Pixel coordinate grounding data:
┌────────

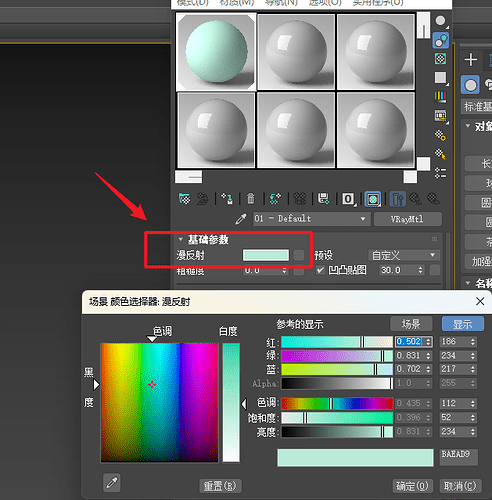
Task: Click the Get Material icon in toolbar
Action: [184, 199]
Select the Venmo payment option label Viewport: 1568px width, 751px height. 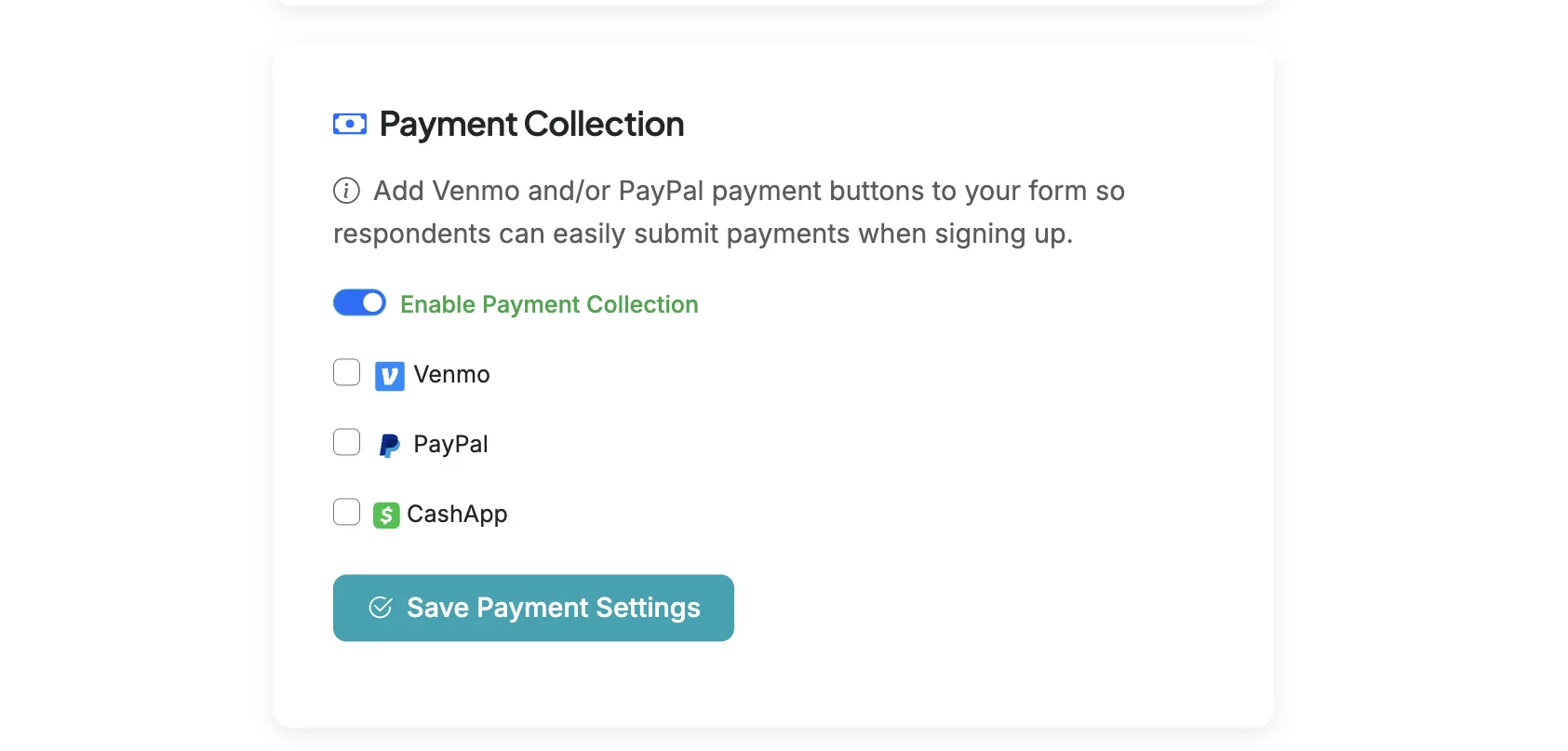[x=452, y=375]
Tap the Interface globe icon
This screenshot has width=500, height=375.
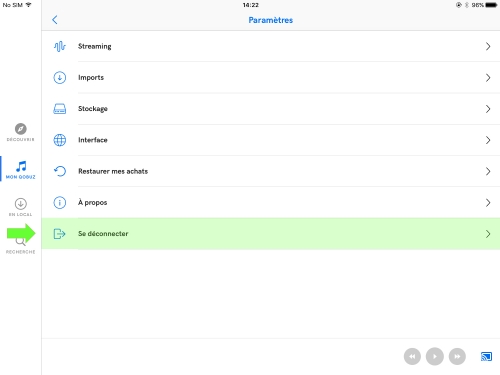[x=60, y=140]
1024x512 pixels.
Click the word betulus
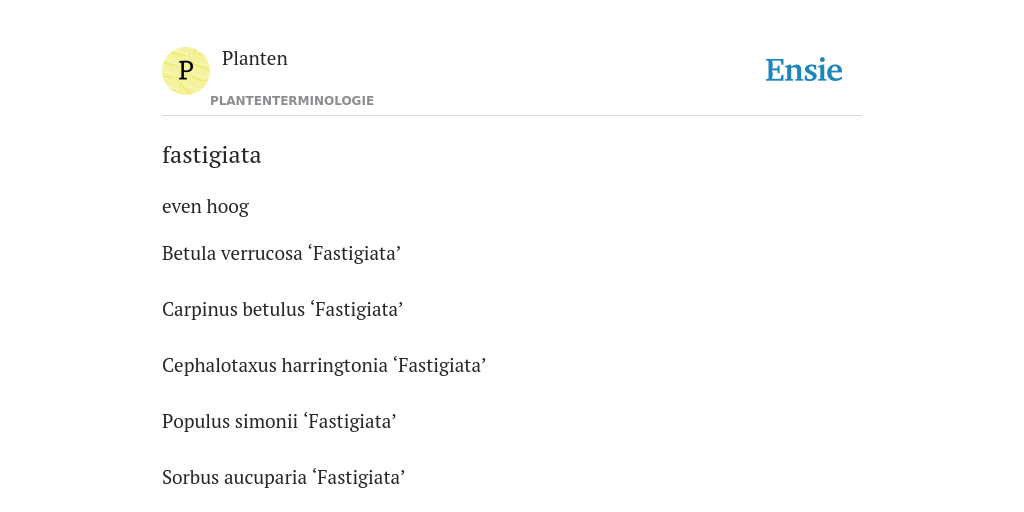pos(274,310)
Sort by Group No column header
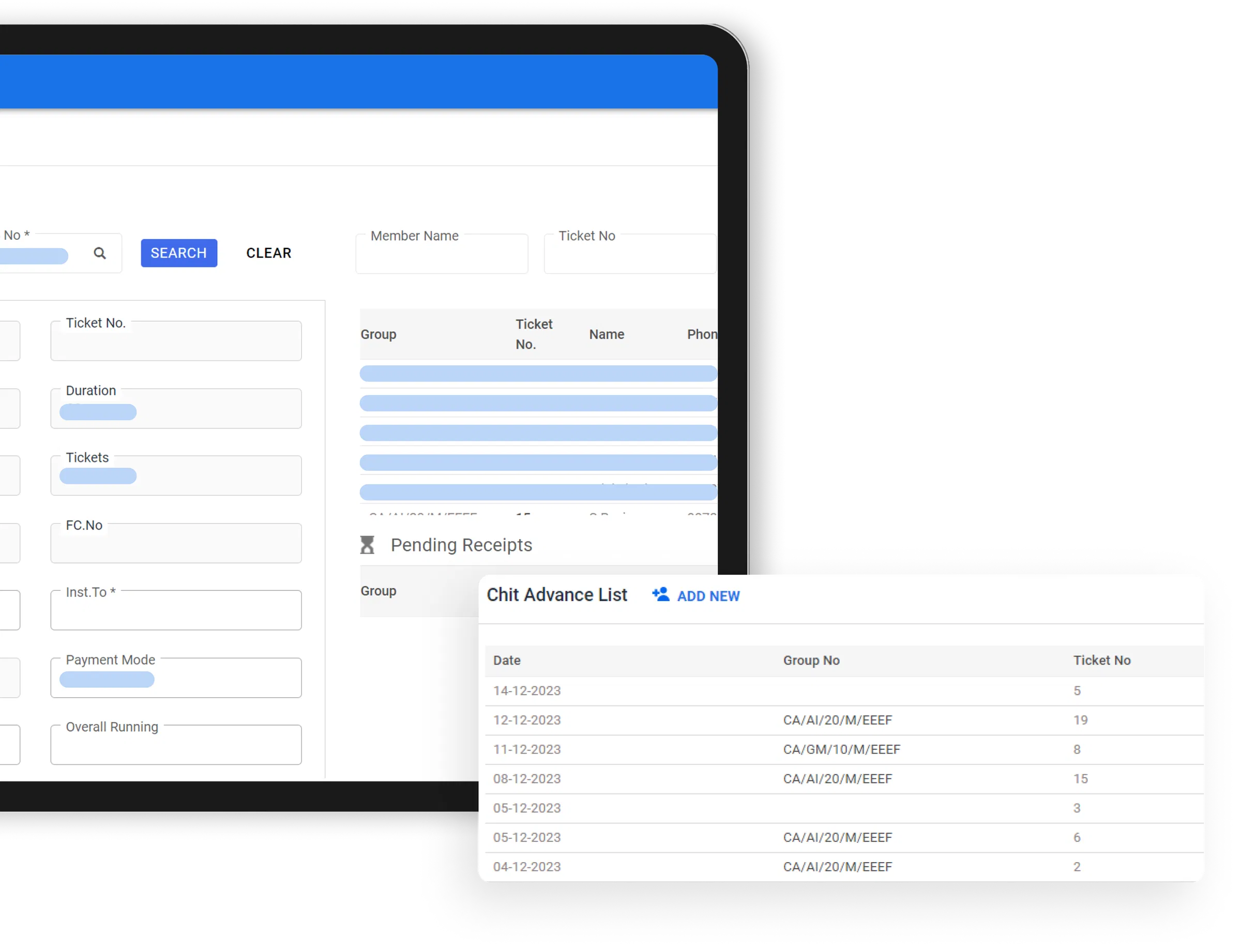The height and width of the screenshot is (952, 1241). point(811,659)
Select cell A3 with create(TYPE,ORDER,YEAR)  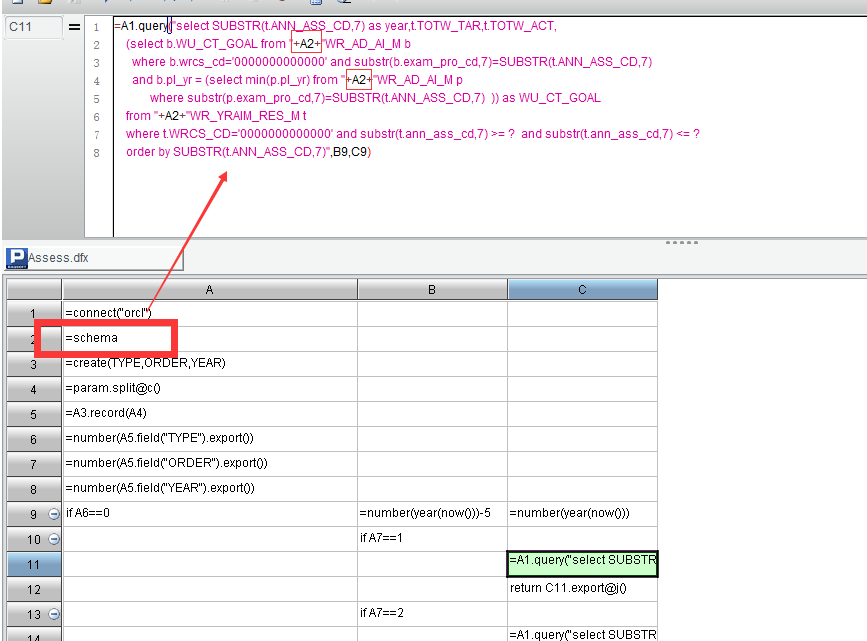[x=209, y=363]
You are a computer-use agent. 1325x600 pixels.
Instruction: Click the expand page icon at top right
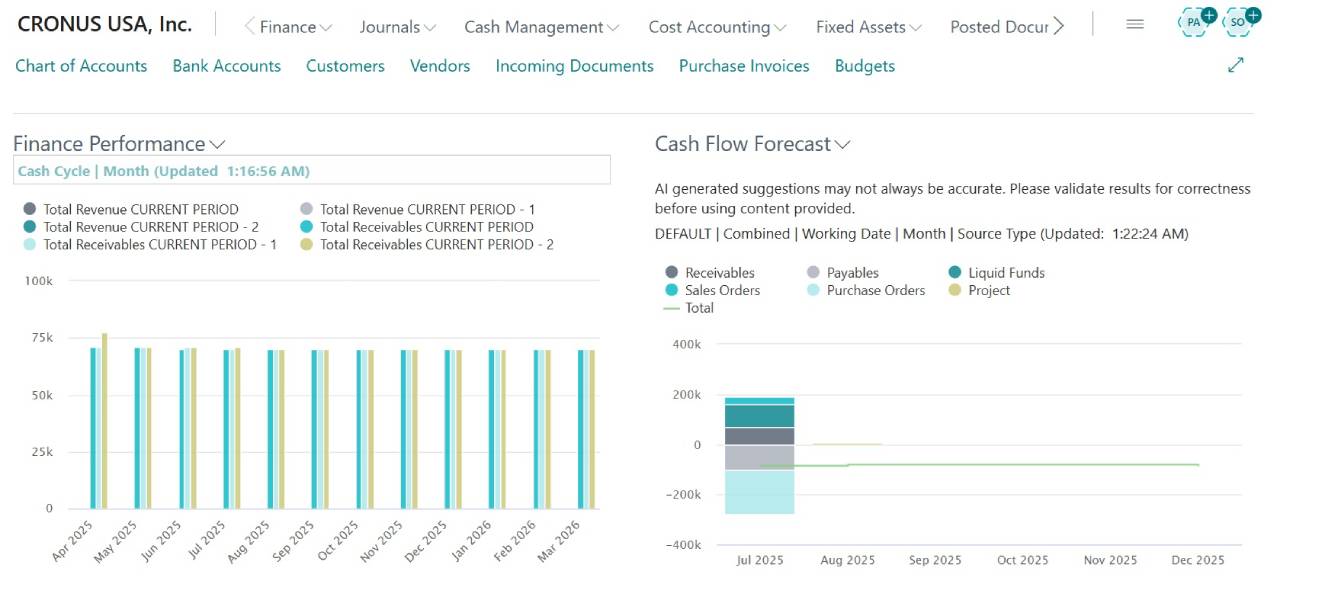pyautogui.click(x=1236, y=65)
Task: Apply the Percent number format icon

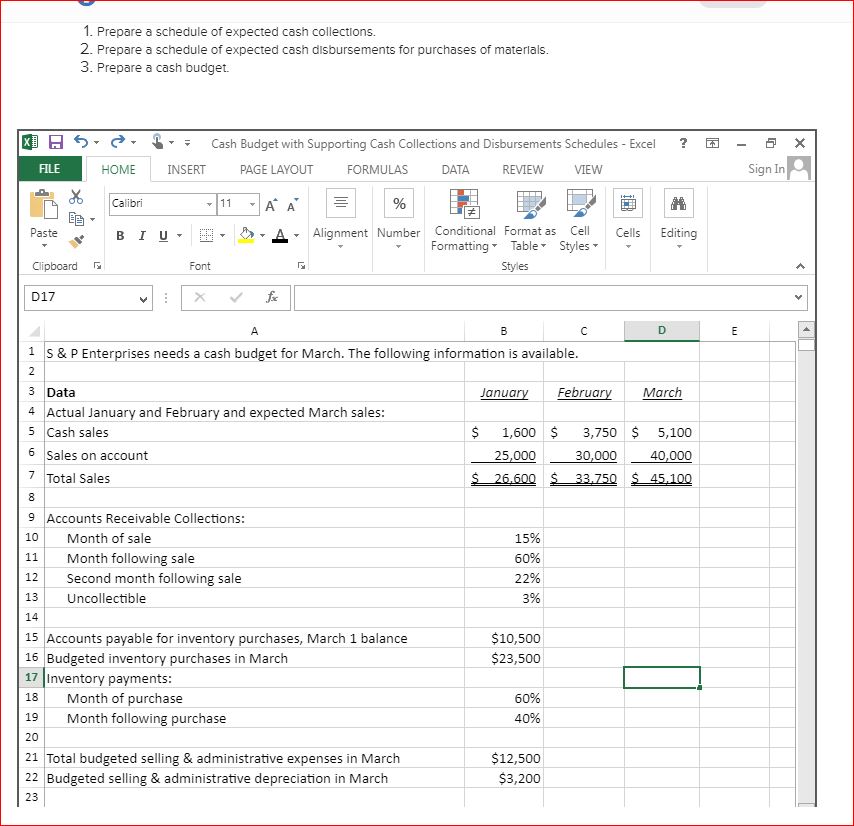Action: coord(398,205)
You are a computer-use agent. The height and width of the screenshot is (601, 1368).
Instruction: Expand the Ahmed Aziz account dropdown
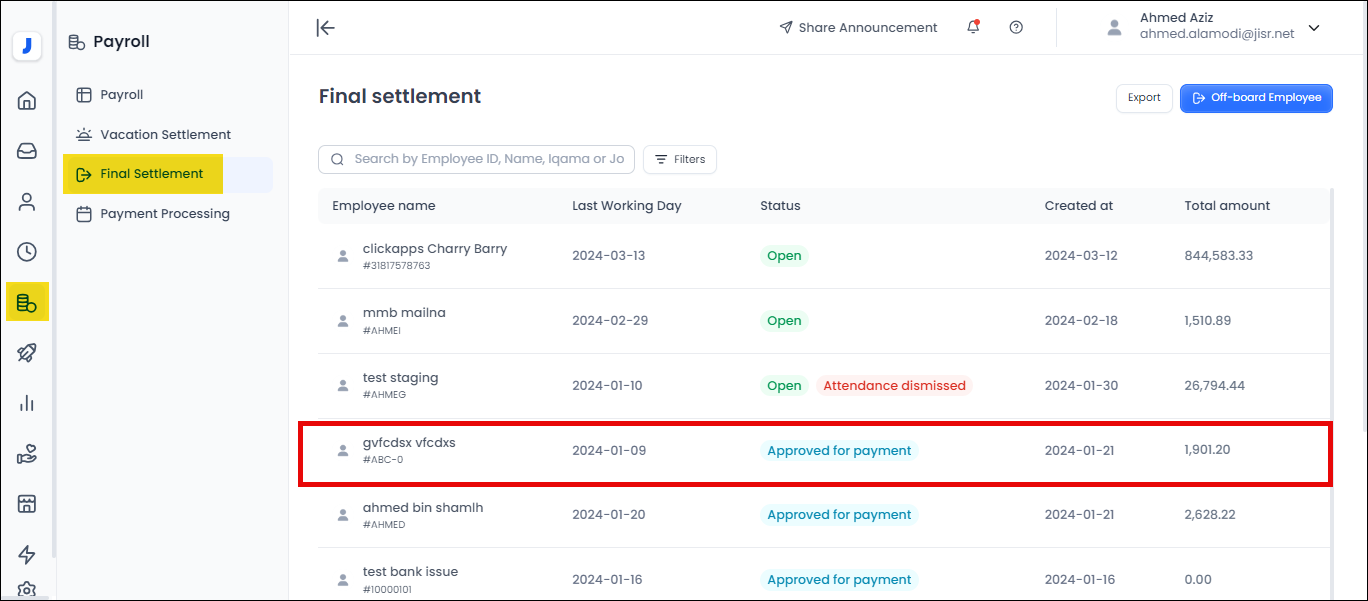(1314, 28)
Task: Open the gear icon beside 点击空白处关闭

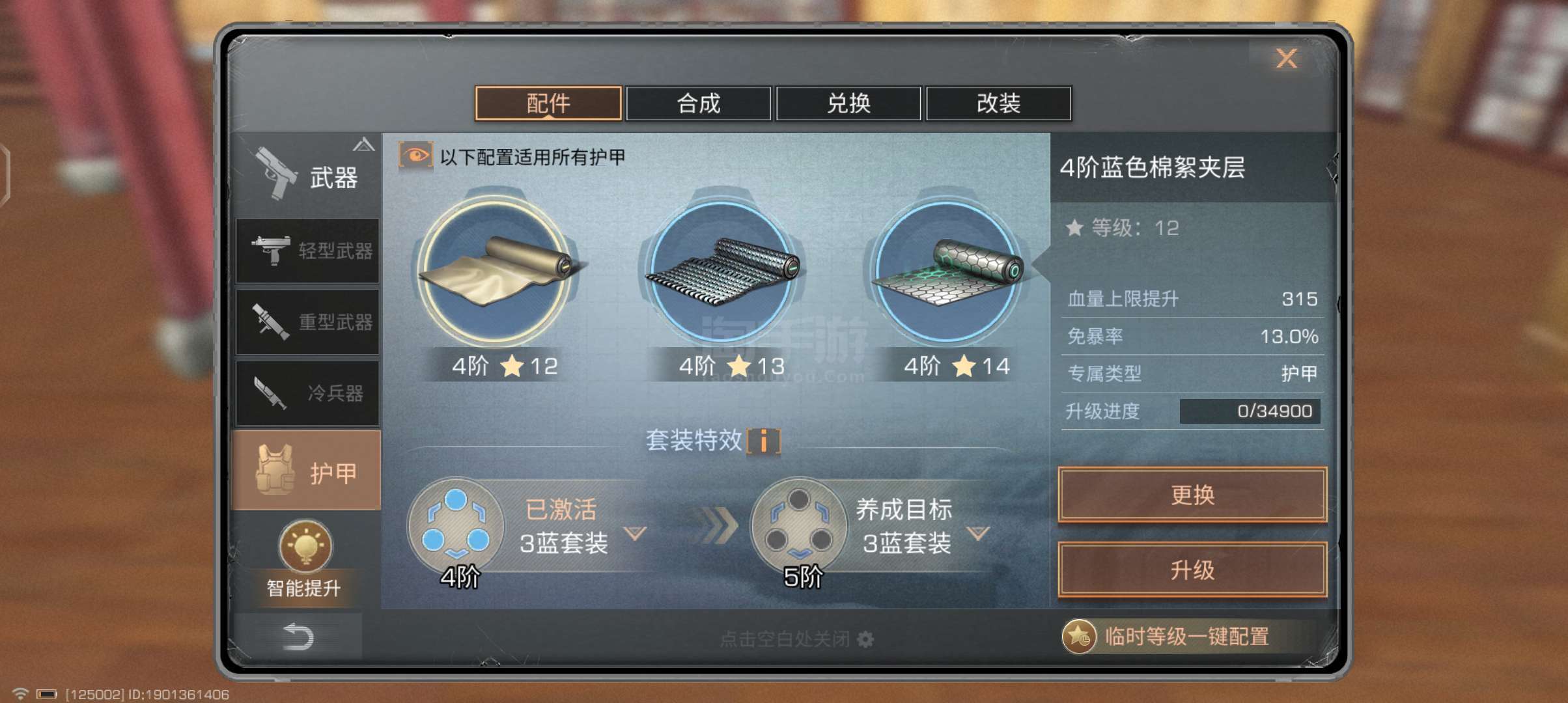Action: [865, 639]
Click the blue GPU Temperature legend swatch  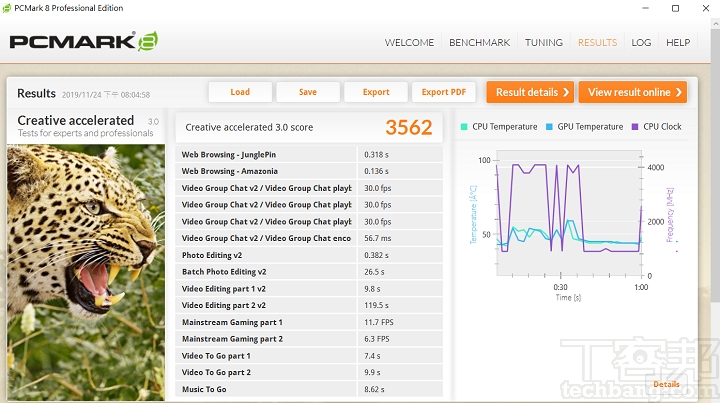point(550,127)
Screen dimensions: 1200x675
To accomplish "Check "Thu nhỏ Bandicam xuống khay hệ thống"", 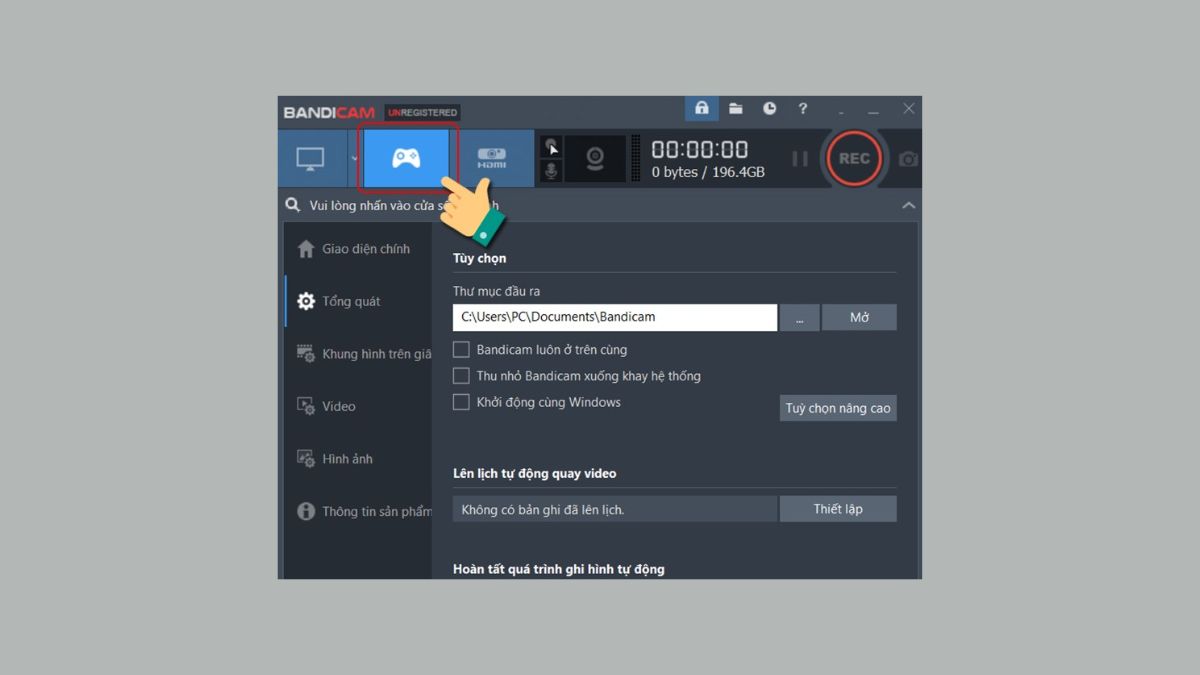I will pyautogui.click(x=461, y=376).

└────────

[YOUR GOAL] Among the records above, which lines hold the word "pixels"? Copy each one.

[EXERCISE RESULT]
1024x512 pixels.
You are a computer-use agent. 1325x600 pixels.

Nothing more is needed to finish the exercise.